En 1999, la Organización Mundial de la Salud (OMS) publicó las primeras directrices que marcan las pautas de las legislaciones nacionales e internacionales sobre la donación de medicinas. Según estas normas, las donaciones deben estar avaladas por personal farmacéutico, asegurar que los medicamentos no hayan salido del canal farmacéutico de distribución, cumplir exhaustivamente todos los estándares internacionales de calidad y, según la legislación de la Agencia Española de Medicamentos y Productos Sanitarios (AEMPS), tener una fecha de caducidad superior a quince meses cuando lleguen a su destino.

En este sentido, un ejemplo habitual de mala praxis son aquellos medicamentos que tendrían que llevarse para su reciclaje a los contenedores del Sistema Integral de Gestión del Medicamento (SIGRE), que están en las farmacias, pero acaban en una maleta rumbo al país receptor, saliendo así del circuito de distribución farmacéutico, lo que invalidaría esa donación.

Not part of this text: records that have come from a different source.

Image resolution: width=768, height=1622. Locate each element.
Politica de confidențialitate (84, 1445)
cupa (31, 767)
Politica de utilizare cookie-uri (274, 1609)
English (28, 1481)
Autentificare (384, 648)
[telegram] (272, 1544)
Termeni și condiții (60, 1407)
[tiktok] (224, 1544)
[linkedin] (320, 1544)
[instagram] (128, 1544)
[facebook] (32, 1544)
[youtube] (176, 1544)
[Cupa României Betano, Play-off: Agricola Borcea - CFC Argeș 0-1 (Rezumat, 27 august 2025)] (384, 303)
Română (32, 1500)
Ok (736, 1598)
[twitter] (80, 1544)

Otro error común que suele darse en un contexto de emergencia es que habitualmente se entregan medicamentos que no son los que se necesitan sobre el terreno. Por ejemplo, tras el terremoto de El Salvador en el el año 2001, el 37% de los suministros farmacológicos recibidos resultaron inadecuados (no hacían falta, estaban mal envasados, el idioma del prospecto no era inteligible…).

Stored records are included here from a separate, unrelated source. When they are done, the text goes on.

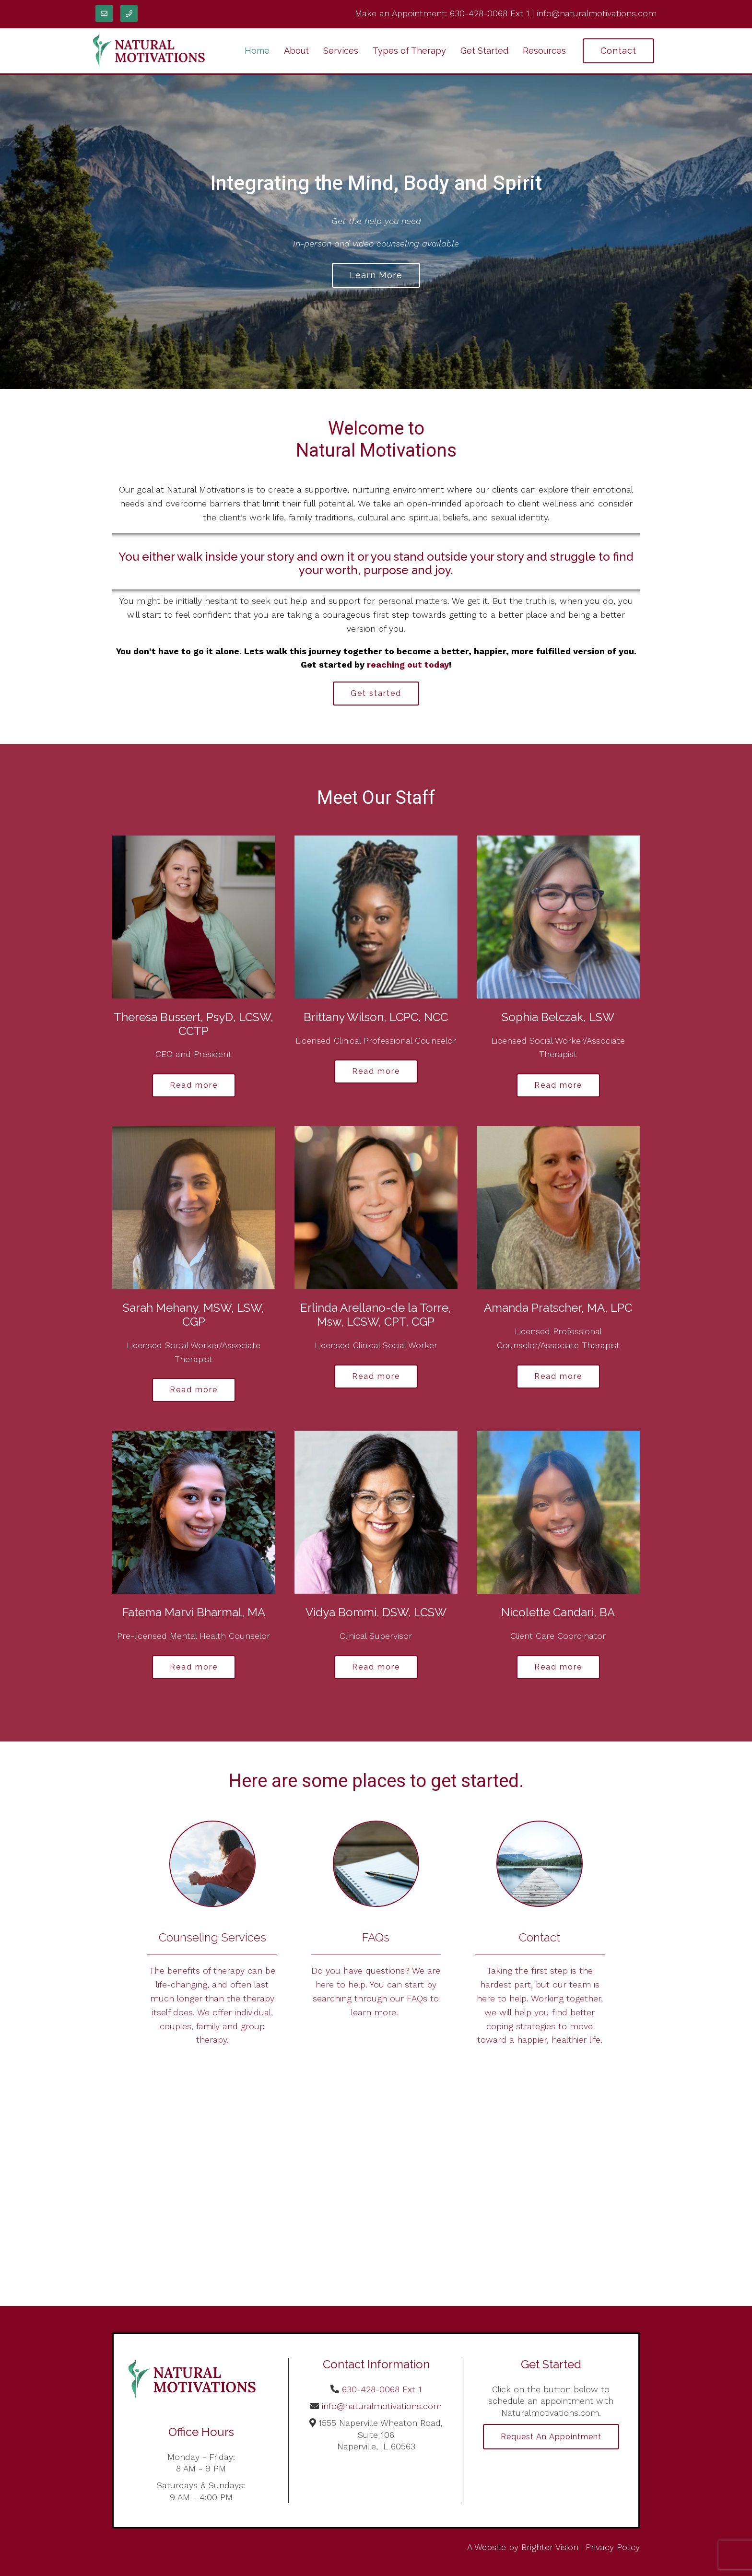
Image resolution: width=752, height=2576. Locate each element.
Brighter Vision (549, 2547)
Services (340, 51)
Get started (376, 693)
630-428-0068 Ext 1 (489, 13)
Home (257, 51)
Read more (194, 1085)
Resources (544, 51)
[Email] (104, 13)
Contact (618, 51)
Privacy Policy (613, 2547)
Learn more (376, 275)
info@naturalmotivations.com (597, 13)
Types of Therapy (409, 51)
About (296, 51)
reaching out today (408, 664)
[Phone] (129, 13)
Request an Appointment (551, 2436)
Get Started (484, 51)
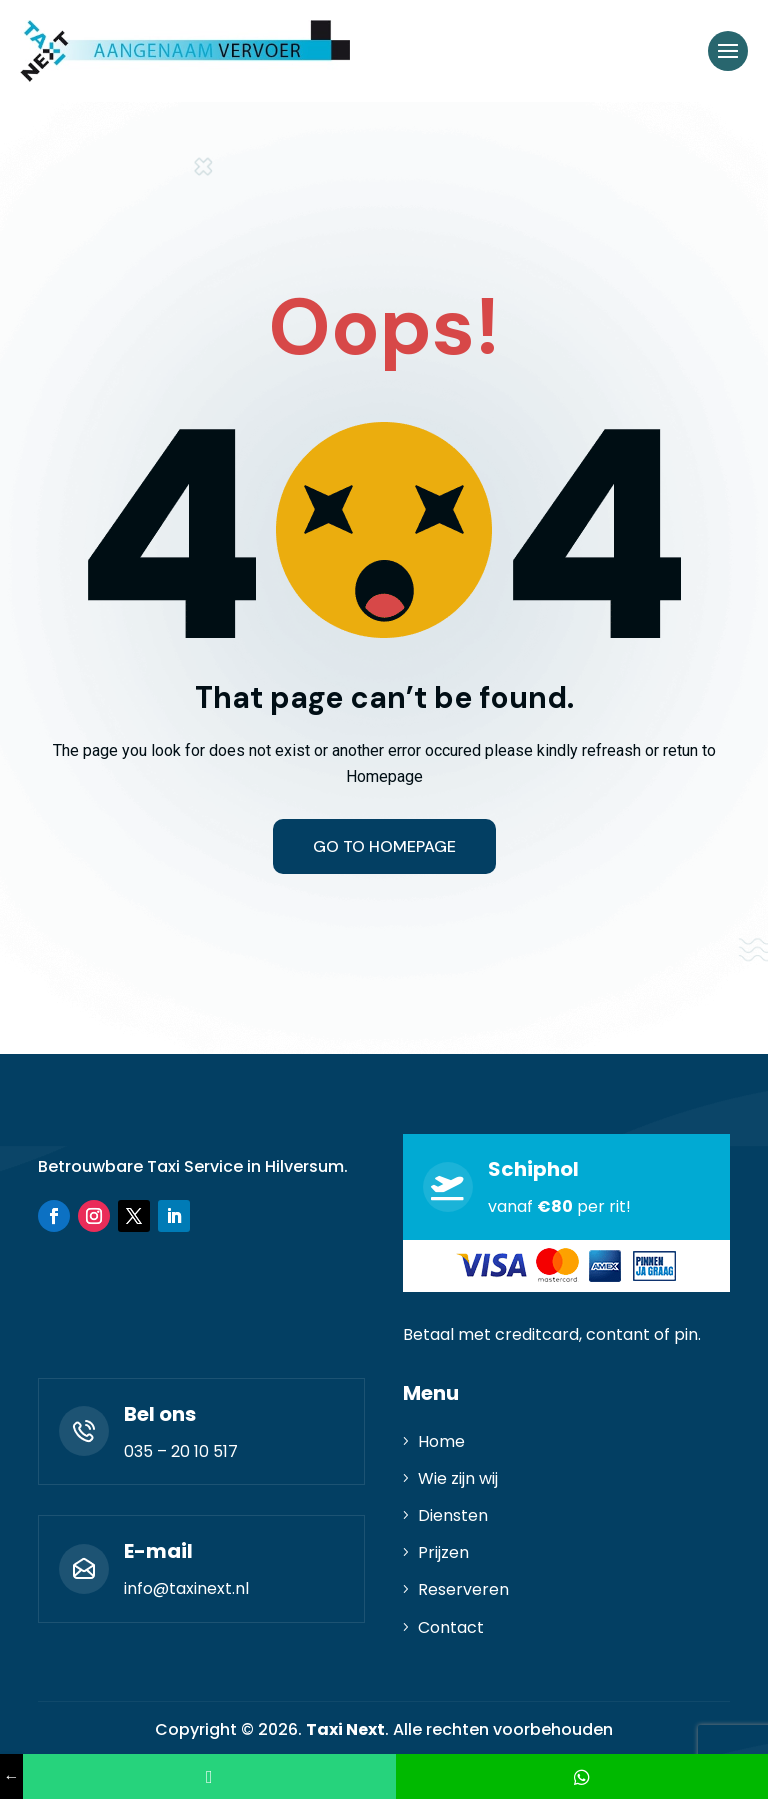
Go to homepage (384, 846)
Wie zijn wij (458, 1478)
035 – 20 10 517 (181, 1451)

Otro caso. Tras el gran tsunami que asoló buena parte de las costas del océano Índico en el año 2004, tan solo el 10% de las 56 toneladas que se recibieron en Sri Lanka era válido. Esos medicamentos sobrantes que llegan al país receptor no pueden desecharse sin más, pues constituyen un residuo peligroso y altamente contaminante. Hay que darles un costoso tratamiento, que en el caso de Sri Lanka ascendió a 180 dólares por tonelada, lo que obligó a destinar ingentes recursos a esta labor en medio de las enormes necesidades que implica una emergencia.